Com efeito, depois da publicação de A vontade de saber, como se viu, na segunda parte da tese, Foucault se interessa cada vez mais pelo problema colocado pelas práticas de si e pela possibilidade de processos de subjetivação. Assim, Foucault acaba por recentrar a sua pesquisa sobre uma relação consigo que se dá antes de tudo como experiência de si, como ethos, de modo que a analítica do poder desemboca em uma dimensão que, ao invés de lhe denunciar as carências e os impasses, relança todas as suas implicações, abrindo o espaço de uma possível prática da liberdade.
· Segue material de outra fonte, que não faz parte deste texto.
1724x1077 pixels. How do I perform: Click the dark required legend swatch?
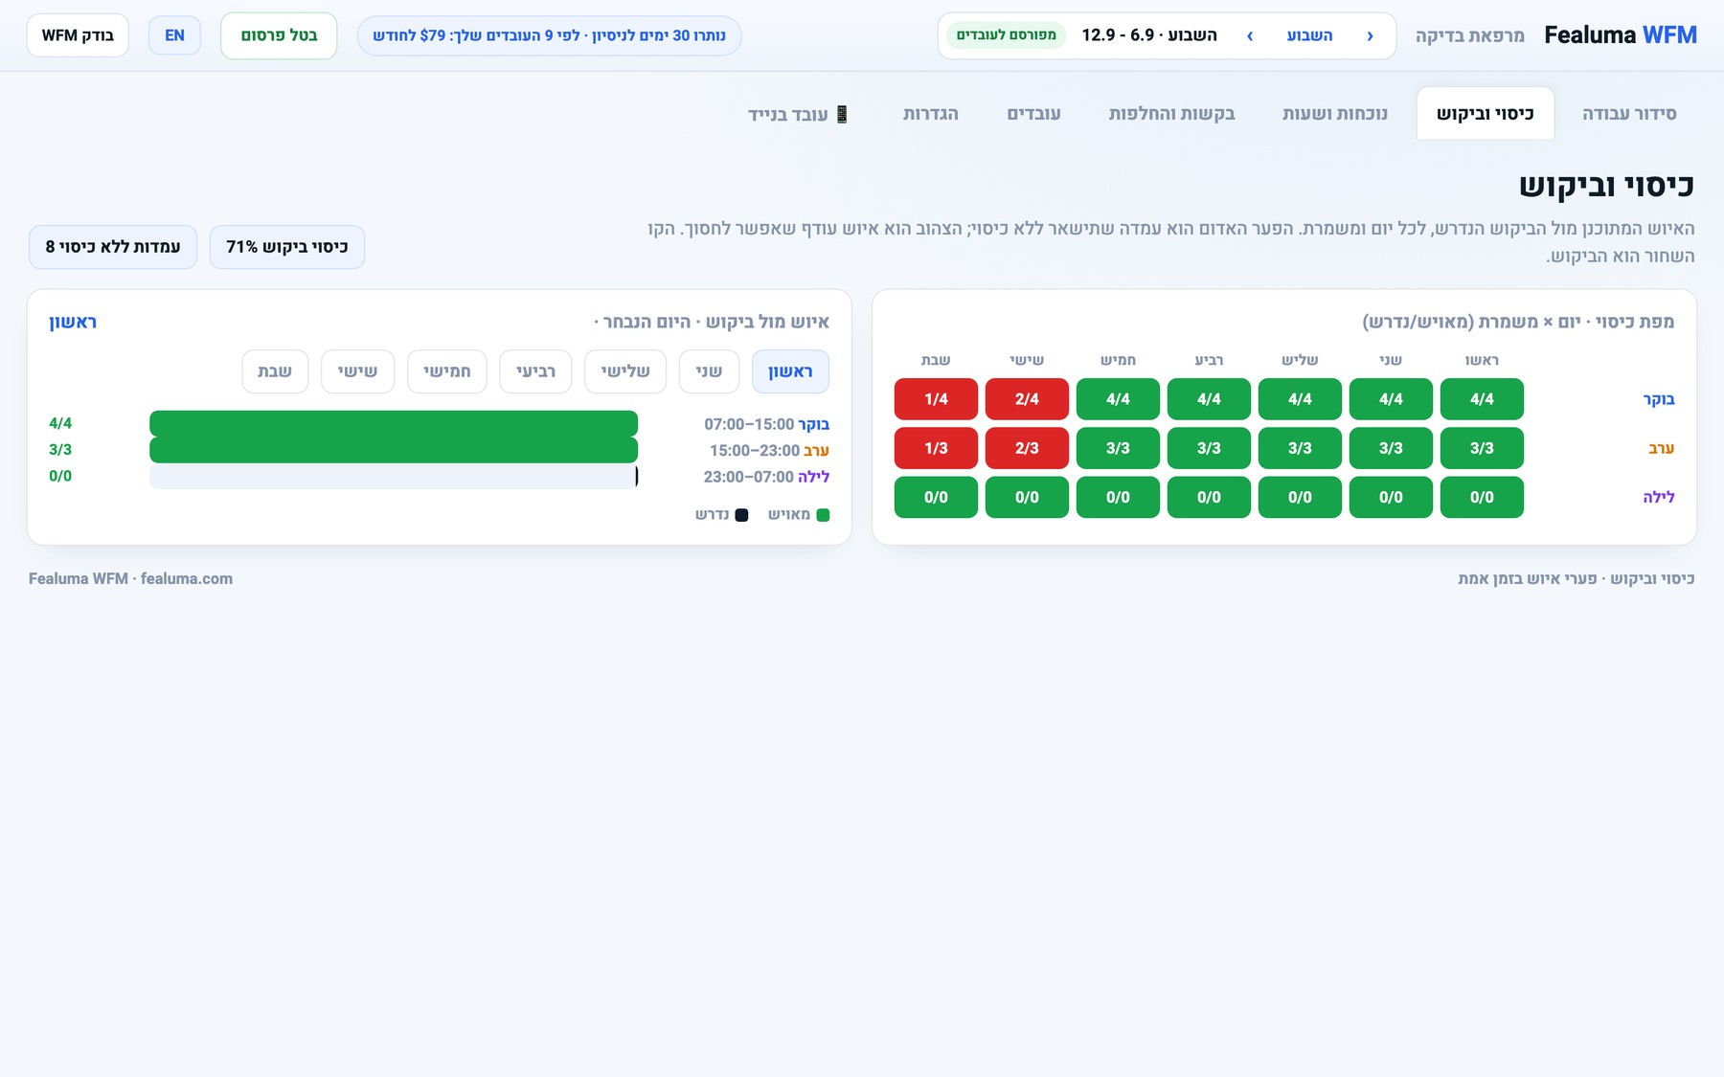(x=741, y=515)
Essa virada ética e estética, uma vez que se trata de se tomar a si mesmo como objeto da própria ação e de se produzir a si mesmo, fazendo da própria vida uma obra de arte, pode ser formulada fazendo dessa virada o prolongamento natural do entrelaçamento complexo entre poder e liberdade que desemboca na questão do sujeito. Todo o trabalho de Michel Foucault correspondeu, ao mesmo tempo, à descrição minuciosa da maneira como as relações de poder se entrecruzavam a concorriam para formar uma rede coerente de discursos, de dispositivos, de práticas e de instituições e à descrição da maneira segundo a qual um conjunto homogêneo de relações de poder se modificavam e se reformulavam numa aproximação daquilo que elas investiam. Essa dupla análise arqueológica e genealógica constitui uma analítica do poder que, ao colocar a indissociabilidade do poder e da resistência ao poder, se concentra num eixo dominante, o da questão do sujeito, da história do assujeitamento ou dos modos de objetivação que constituiram para a razão o espaço de um conhecimento possível, incluindo em seu centro o objeto específico que é o homem.
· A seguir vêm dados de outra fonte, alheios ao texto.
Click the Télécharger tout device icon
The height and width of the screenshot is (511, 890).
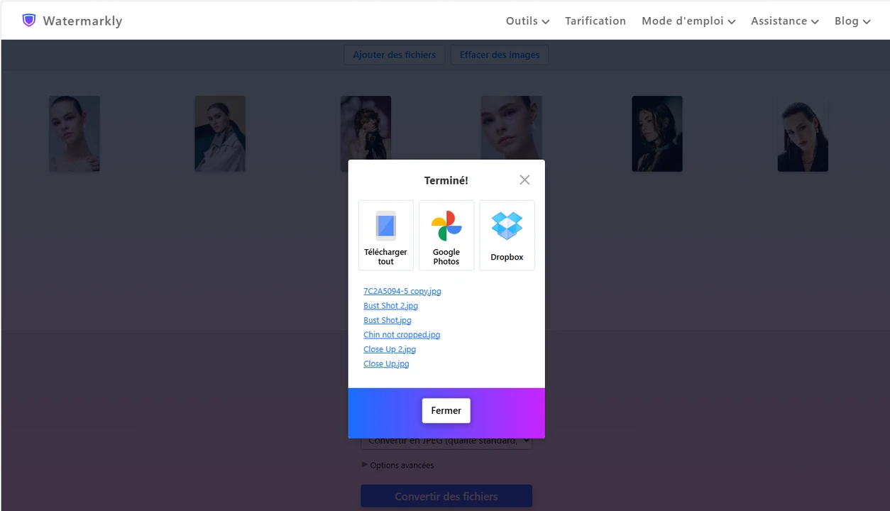pos(385,226)
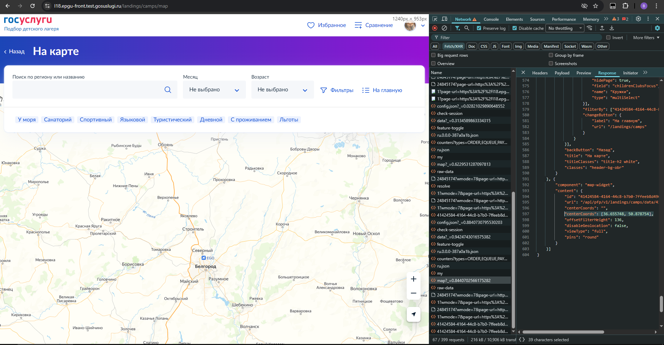Open the Headers tab of request
This screenshot has height=345, width=664.
pyautogui.click(x=540, y=73)
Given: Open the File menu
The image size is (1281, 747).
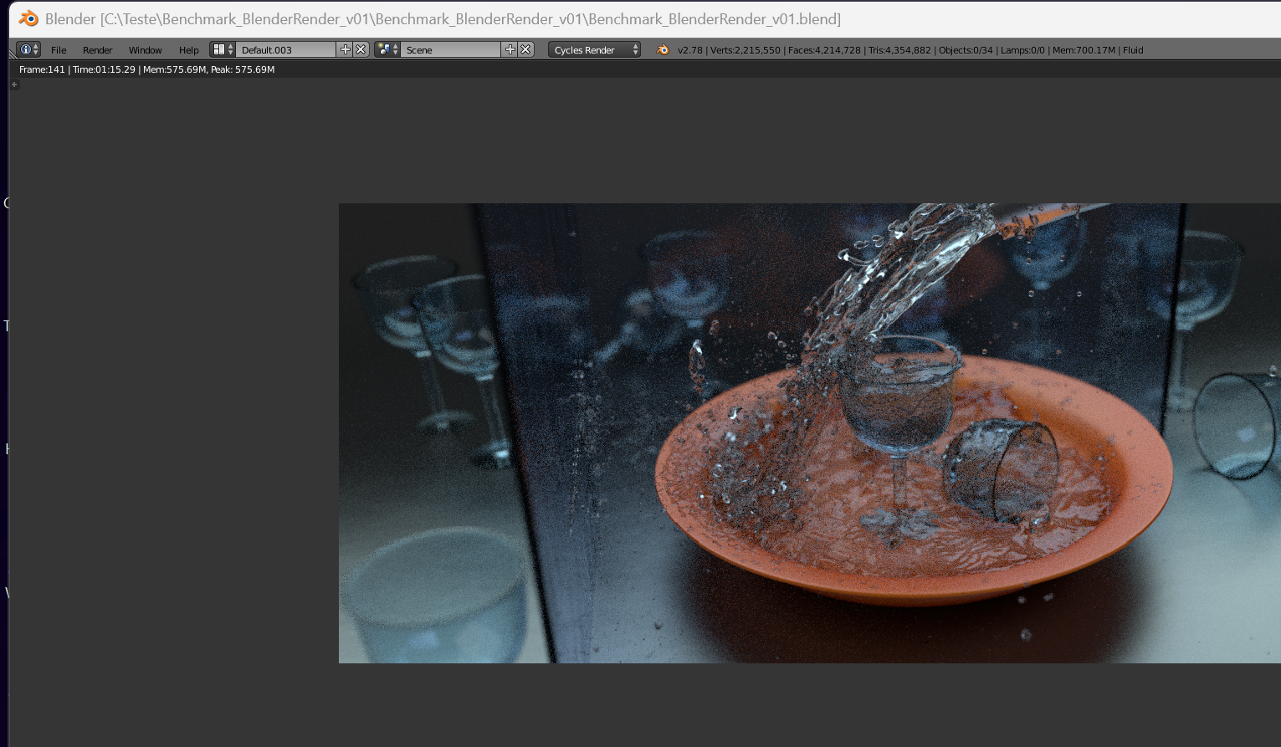Looking at the screenshot, I should (x=59, y=50).
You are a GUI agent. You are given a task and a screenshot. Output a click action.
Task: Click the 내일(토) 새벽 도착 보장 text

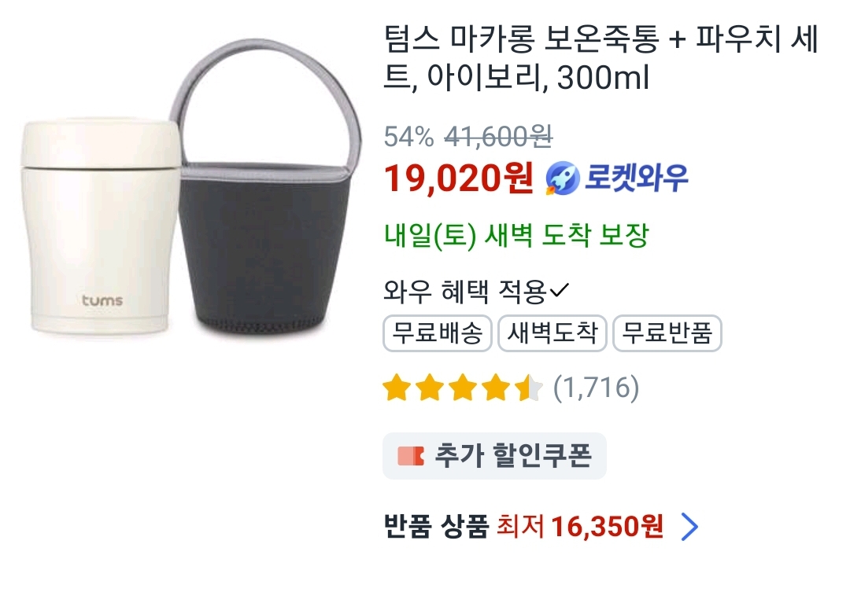click(516, 235)
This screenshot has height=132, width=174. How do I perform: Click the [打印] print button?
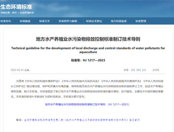156,70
Pode-se concluir, portanto, que todas as rupturas aparentes do percurso filosófico de Michel Foucault correspondem a uma torsão interna da problematização da questão do sujeito. A passagem da arqueologia à genealogia, e, dentro desta, a da analítica do poder à problematização ética e estética da relação consigo, nos dá a exata dimensão da coerência do percurso filosófico foucaultiano, pois é na medida mesma em que a análise dos discursos e a analítica do poder são conduzidas até o fim, isto é, que a problematização da objetivação do sujeito por práticas epistêmicas, disciplinares, confessionais e normalizadoras é conduzida até o fim, que aparece, finalmente, o tema da produção de subjetividade, da subjetivação por práticas de si, tema esse que Foucault irá retomar incessantemente até seus últimos dias.
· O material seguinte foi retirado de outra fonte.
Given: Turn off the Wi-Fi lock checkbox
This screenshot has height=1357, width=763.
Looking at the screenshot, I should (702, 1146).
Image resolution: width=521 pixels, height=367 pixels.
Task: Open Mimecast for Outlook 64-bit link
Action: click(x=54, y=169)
REFERÊNCIAS BIBLIOGRÁFICAS
DOSSE, François. “Michel Foucault, estruturalismo e pós-estruturalismo” in A história à prova do tempo: da história em migalhas ao resgate do sentido. São Paulo: Ed. UNESP, 2001, p. 195-213.
FOUCAULT, Michel. A ordem do discurso, Aula inaugural no College de France. Pronunciada em 2 de dezembro de 1970. Tradução de Laura Fraga de Almeida Sampaio. São Paulo: Loyola: 1996.
FOUCAULT, Michel e DELEUZE, Gilles. “Os intelectuais e o poder – conversa entre Michel Foucault e Gilles Deleuze” in FOUCAULT, Michel. Microfísica do Poder, São Paulo: Ed. Graal, 1979, p.69-78.